Derribar ídolos (tal es mi palabra para decir “ideales”) -eso sí forma parte de mi oficio (2).
En esta su lucha, decíamos, se propuso la deconstrucción de la tradición metafísica
sólo con el fin de poner de manifiesto el auténtico puesto que ocupa el error en la historia
del espíritu de Occidente; y en ello le fue una crítica total de la cultura. Esta lucha lo obligó
a confrontar la tradición europea en dos frentes: por un lado, polémica contra la religión
y la moral tradicionales, por el otro, discusión con el pasado y más que nada con los
orígenes. No contamos ahora con el tiempo suficiente para abordar su polémica contra
la religión y la moral, así que nos concentraremos en exponer cómo Nietzsche intentó,
por medio de su particular discusión con los orígenes, situar en un plano radicalmente
metafísico su combate contra la tradición metafísica.
Fue en su primera obra filosófica, El nacimiento de la tragedia o Grecia y el
pesimismo, aparecida en 1872, cuando oficiaba como catedrático de filología clásica
en la Universidad de Basilea, donde Nietzsche desarrolló los argumentos filosóficos contra
la tradición metafísica, expresándolos a través de dos comprensiones decisivas: (1) la
comprensión del fenómeno dionisíaco en los griegos, ofreciendo la primera psicología
del mismo y viendo en él la raíz única de todo el arte griego; y (2) la comprensión del
socratismo, reconocido por primera vez como instrumento de la disolución griega. Tanto
su visión de la tragedia como del socratismo representaron una interpretación de Grecia
radicalmente novedosa en su tiempo, novedad que lejos de ser recibida con entusiasmo,
provocó el más urticante de los debates, el más profundo odio y el más despiadado de
los rechazos.

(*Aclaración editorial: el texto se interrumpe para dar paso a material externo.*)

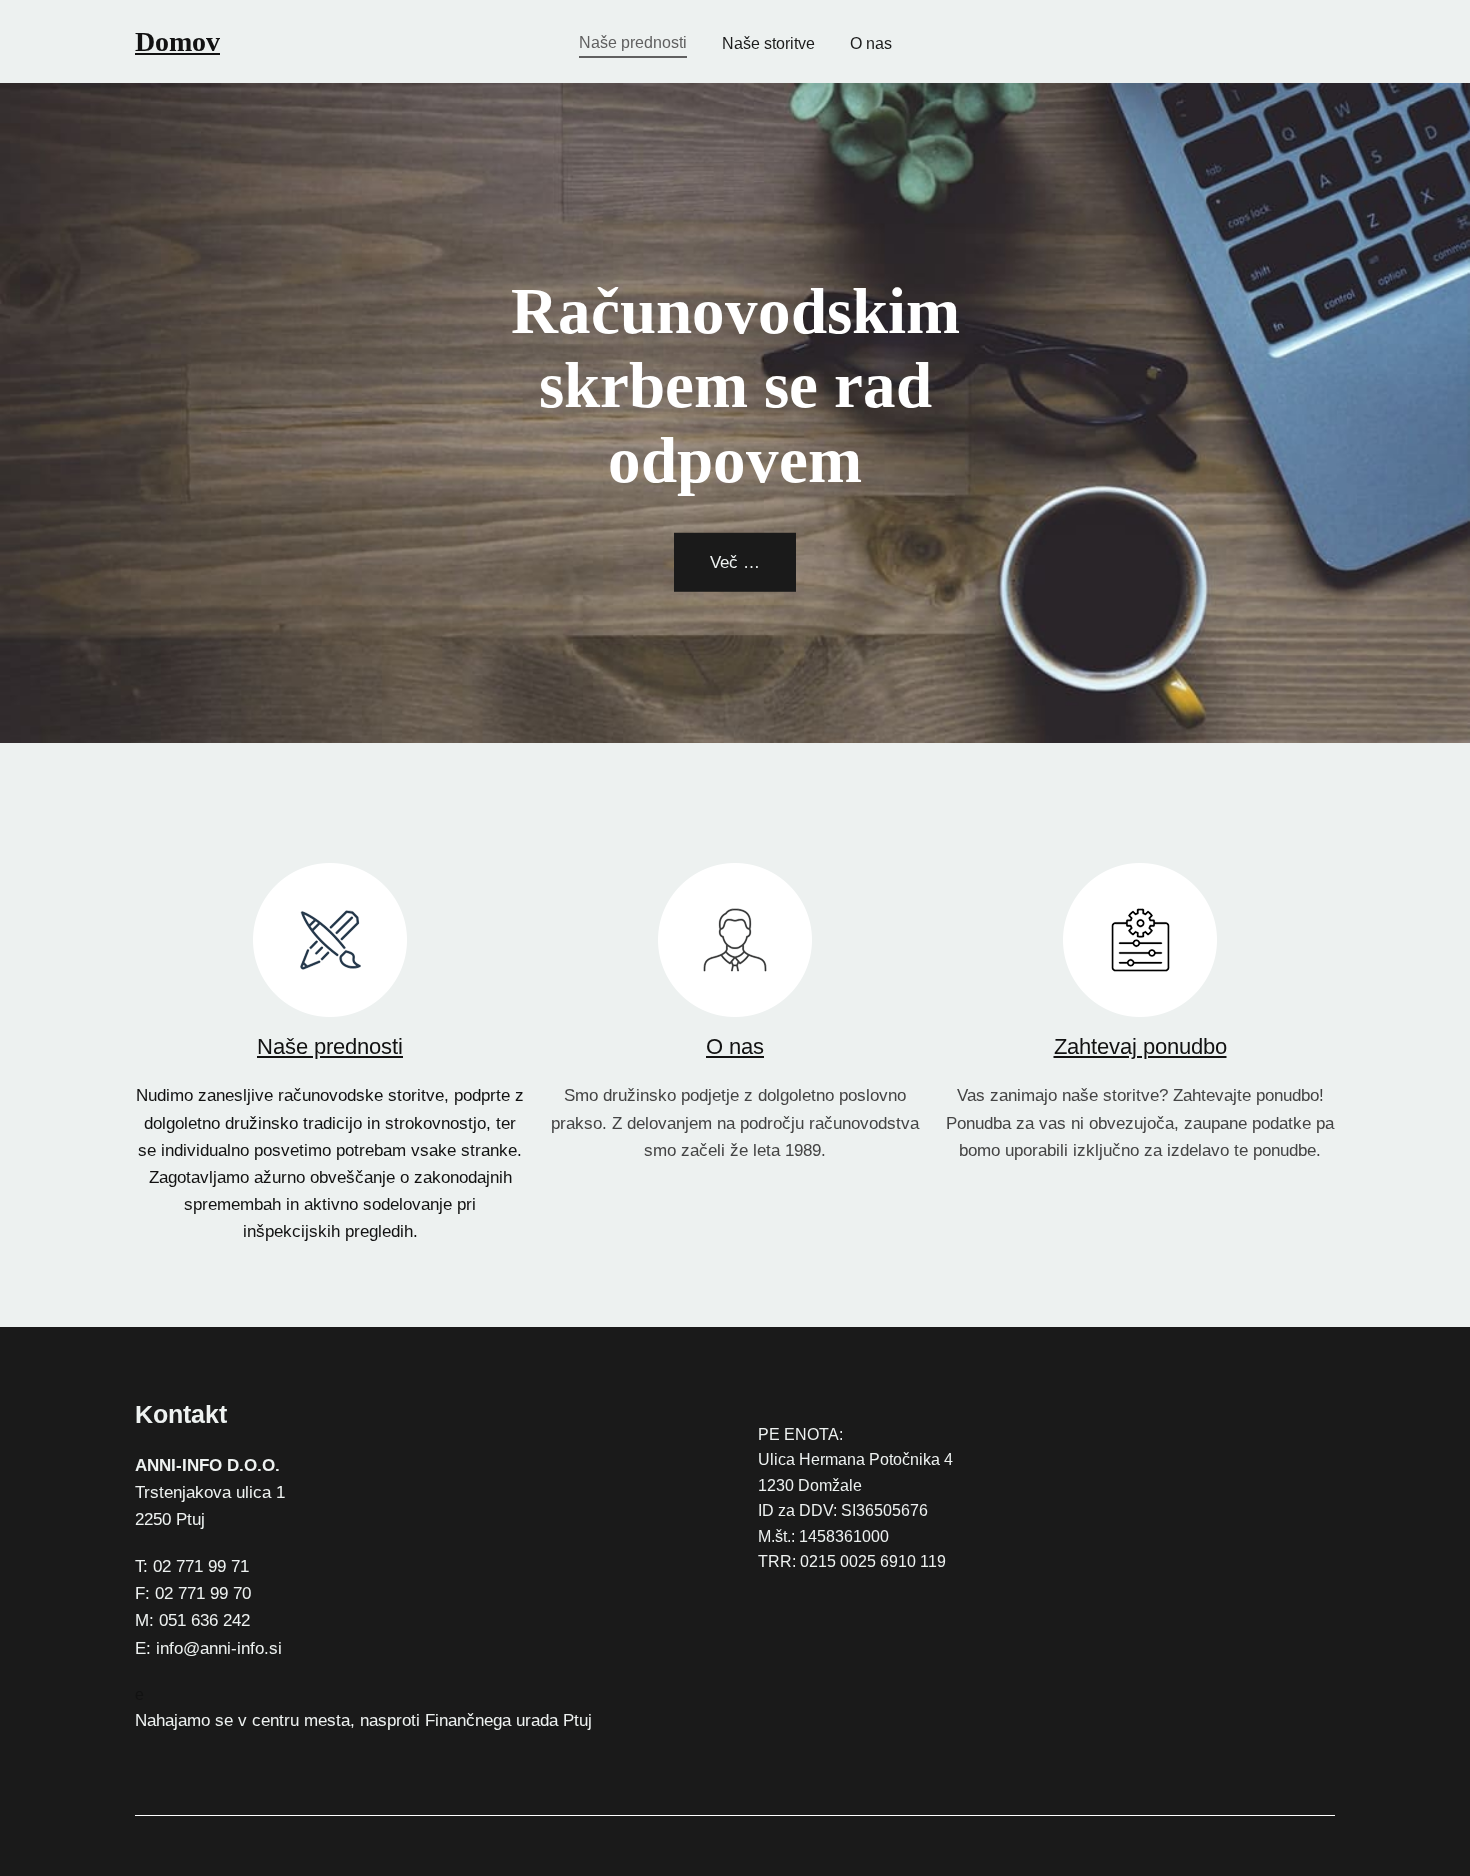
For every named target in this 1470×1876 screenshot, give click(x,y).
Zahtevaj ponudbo (1140, 1046)
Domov (177, 41)
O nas (735, 1046)
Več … (735, 562)
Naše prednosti (330, 1046)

Mucho más en una época en que el academicismo europeo (sobre todo el
alemán) se esforzaba por completar su interpretación del pasado griego común; esfuerzos
en realidad de asimilación, pues se estaba elaborando una hermenéutica que, con
pretensiones y propósitos similares a los de la teología bíblica, habría de convertir a Grecia
en el canon de verdadera humanidad, y a su literatura, en el modo único de perfección
sobre la Tierra. Aquella imagen romántica de Grecia delineada por Winckelmann, Goethe,
Herder, Lessing, Schiller o el nostálgico Hölderlin, constituyó el centro de la teología profana
de su tiempo, que proclamaba al mundo antiguo griego no sólo como el arquetipo de la
plenitud del género humano, sino también como la pauta de toda acción justa.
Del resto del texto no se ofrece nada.